A government official is not shielded from liability, however, where he "could be expected to know that certain conduct would violate statutory or constitutional rights." Farmer v. Moritsugu, 163 F.3d 610, 613 (D.C. Cir. 1998). Since the qualified immunity analysis rests on a "reasonable person" standard, the government official's subjective good faith is not relevant. Harlow, 457 U.S. at 815-18; Fernandors v. District of Columbia, 382 F. Supp. 2d 63, 70 (D.D.C. 2005).
In 1993, the Supreme Court concluded that a prisoner has an Eight Amendment right to be free from "levels of ETS that pose an unreasonable risk of serious damage to [the prisoner's] future health." Helling, 509 U.S. at 35. Plaintiff alleges that defendants' conduct occurred in 2002, nine years after the Supreme Court issued the Helling decision.
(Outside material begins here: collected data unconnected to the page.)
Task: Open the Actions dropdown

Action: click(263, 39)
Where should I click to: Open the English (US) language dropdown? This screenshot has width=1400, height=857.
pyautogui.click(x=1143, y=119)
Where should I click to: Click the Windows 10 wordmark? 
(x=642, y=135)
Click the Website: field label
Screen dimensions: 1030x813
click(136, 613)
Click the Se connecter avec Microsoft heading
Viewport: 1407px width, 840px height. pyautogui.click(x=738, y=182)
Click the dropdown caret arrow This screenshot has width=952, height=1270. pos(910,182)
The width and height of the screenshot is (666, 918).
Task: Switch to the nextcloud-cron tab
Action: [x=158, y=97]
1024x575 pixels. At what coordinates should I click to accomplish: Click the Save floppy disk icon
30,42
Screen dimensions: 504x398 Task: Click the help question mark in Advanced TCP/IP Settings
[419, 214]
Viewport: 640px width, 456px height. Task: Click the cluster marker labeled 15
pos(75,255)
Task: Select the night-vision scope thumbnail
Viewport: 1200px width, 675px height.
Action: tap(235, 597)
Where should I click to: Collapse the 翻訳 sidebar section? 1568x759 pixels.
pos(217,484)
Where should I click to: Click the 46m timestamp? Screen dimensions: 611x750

This Court agrees with the various courts of appeals that have held that a prisoner's right to be free of excessive levels of second-hand smoke was clearly established by Helling. See, e.g., Shepherd v. Hogan, 2006 WL 1408332, at *3 n. 3 (2nd Cir. May 18, 2006); Atkinson v. Taylor, 316 F.3d 257, 264 (3rd Cir. 2003); Alvarado v. Litscher, 267 F.3d 648, 653 (7th Cir. 2001); Herman v. Holiday, 238 F.3d 660, 665 (5th Cir. 2001); Weaver v. Clarke, 45 F.3d 1253, 1256 (8th Cir. 1995).
Plaintiff has pled facts sufficient to preclude a finding of qualified immunity at this time. Further discovery is needed to determine whether or not the individual defendants are entitled to qualified immunity and whether plaintiff can establish the elements of an Eighth Amendment violation. See Crawford-El v. Britton, 523 U.S. 574, 593 n. 14 (1998)(discovery may be necessary to resolve qualified immunity issue). On the current record, therefore, defendants' motion to dismiss the individual capacity claim will be denied.
Based on the foregoing, defendants' motion will be granted in part and denied in part. The claim against the individually-named defendants in their official capacities will be dismissed. The case will proceed against the District of Columbia and the other defendants in their individual capacities. A separate Order accompanies this Memorandum Opinion.